They say that you if you visit Australia without seeing the Outback, you really haven’t experienced Australia at all. Aside from deadly snakes and dangerously hot temperatures, the Outback is also known as the spiritual center of Australia, home to sacred sites of the Anangu people, the Australian Aboriginals of the land who have lived there for tens of thousands of years.
According to Aboriginal beliefs, all life can be traced to Spirit Ancestors of the Dreamtime, a “time before time” when the world was created. During Dreamtime, the Earth was flat, barren and in darkness. Unknown life forms were asleep below the surface of the land and one day, they broke through the crust of the earth created life as we know it.
When they arose, the Spirit Ancestors resembled creatures or plants, and were half human. They moved across the world, travelling, hunting, fighting, and in their journeys, they created people, animals, the landscape, natural elements and all celestial bodies.

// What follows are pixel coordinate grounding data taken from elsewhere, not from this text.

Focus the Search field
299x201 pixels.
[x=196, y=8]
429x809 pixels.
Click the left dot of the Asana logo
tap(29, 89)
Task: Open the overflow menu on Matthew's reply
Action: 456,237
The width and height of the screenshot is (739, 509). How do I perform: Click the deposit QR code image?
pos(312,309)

When their work was done, the mythical creatures sank back into the earth, changing again, this time into animals, stars, hills and other forms, signaling the end of the Dreamtime and the birth of the physical world.

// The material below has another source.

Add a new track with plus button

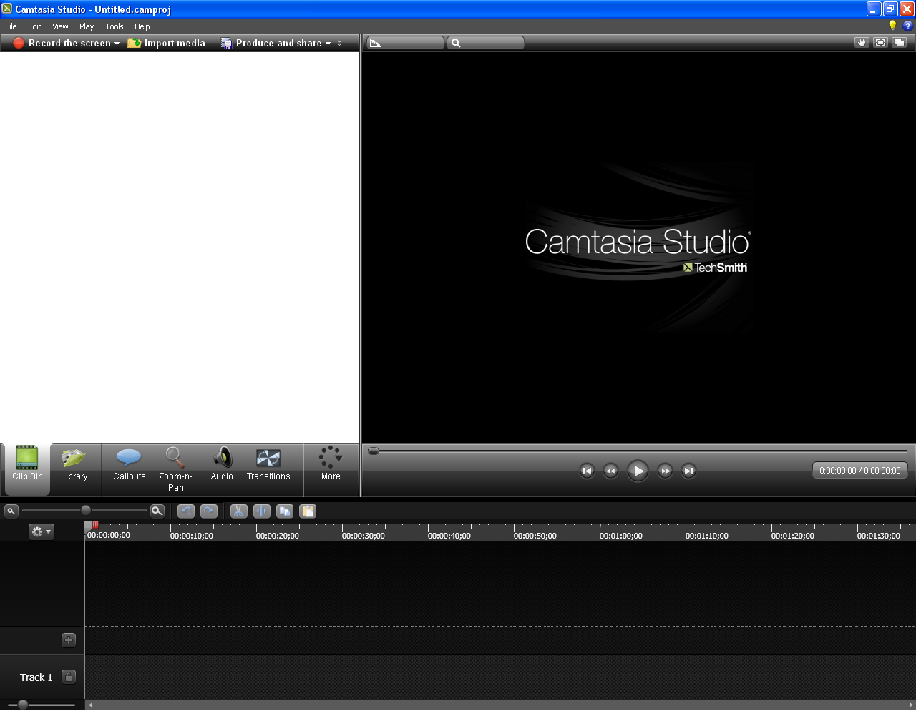(x=69, y=640)
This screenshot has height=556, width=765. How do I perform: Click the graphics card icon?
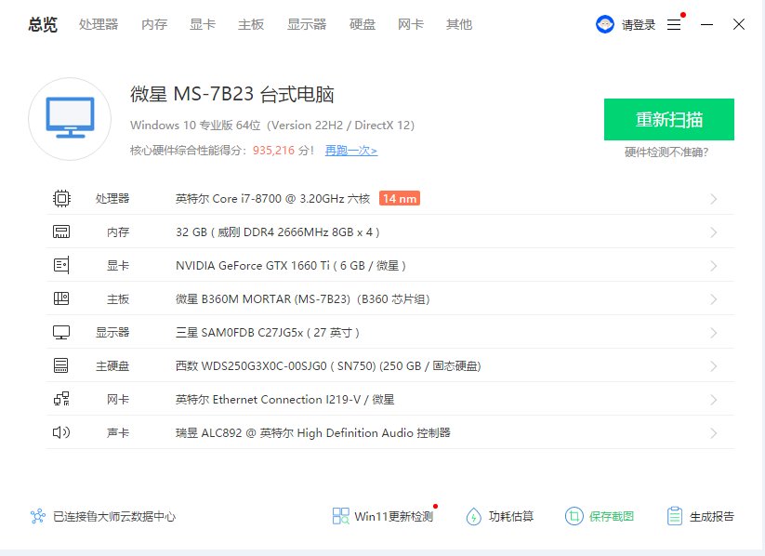point(61,265)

The Aboriginal people believe that the Ancestor Spirits and their powers are not gone, but rather they remain in the objects into which they changed. To them, the area around Uluru and Kata Tjuta is inhabited by dozens of ancestral beings whose activities are recorded at many separate sites, each of which has a story to tell.
Today, the Anangu people share their home with visitors from around the world and teach them about their beliefs, culture and history. People from all walks of life, of all races, religions and beliefs, have come to visit the sacred sites of Uluru and Kata Tjuta. To think that this far along in our evolution, we still argue and worse even — kill each other — over our differences is a sad reality. We all have our beliefs and there is beauty in difference. We’re in this life together, as humans, as people, as brothers & sisters.
Peace & love.
Dayna’s Travel Guide to Uluru, Australia
Places to Visit:
On a tight schedule, we only stayed one night and did our own DIY-tour. After landing at around ten o’clock in the morning, we picked up our car rental and hit the open road. With just twenty-four hours to see it all, we decided to visit Uluru first, go for a camel ride at sunset and rise before dawn the following day to hike the Valley of the Winds in Kata Tjuta.
Uluru is situated in the Uluru National Park, Northern Territory, Australia and is believed to be about 550 million years old. Uluru rises 348 metres above ground and has a circumference of 9.4 kilometres, making it the world’s most famous monolith. It is estimated that at least two-thirds of the Rock lies beneath the surface.
Uluru and Kata Tjuta belong to the Anangu people and this sacred site allows them to educate visitors about their beliefs, culture and history. Because of its spiritual significance, it is requested that visitors not climb Uluru.
Uluru Camel Tour: Loved this tour — informative and lots of fun. The team and the camels were great. Saw Uluru and Kata Tjuta at sunset, followed by a mini-cocktail hour back at the lodge. Highly recommend.
Kata-Tjuta Valley of the Winds walk: Waking up at the crack of dawn was well worth it for this 5 kilometer excursion. In a sense, we preferred visiting Kata Tjuta over Uluru. Insider tip: Unless you enjoy big tour groups, would recommend doing this solo. You can go at your own pace, enjoy the breathtaking views and the serenity of the morning.
Where We Stayed:
We flew from Cairns to Yulara, an isolated town in the heart of the Red Center home to the Uluru-Kata Tjuta National Park. In this region, accommodation and restaurants are not hard to find; they’re all located in the Ayers’ Rock Resort offering a handful of choices and a free shuttle bus to take visitors around.
Where We Ate:
When it comes to eating in Uluru, the choice is limited to what’s available on the resort. We were most pleased with the IGA grocery store, where we picked up fruits, snacks and sandwich meals for late-night treats and early morning excursions.
Where We Had Coffee:
Unfortunately, you’ll have hold your specialty coffee cravings until your next destination.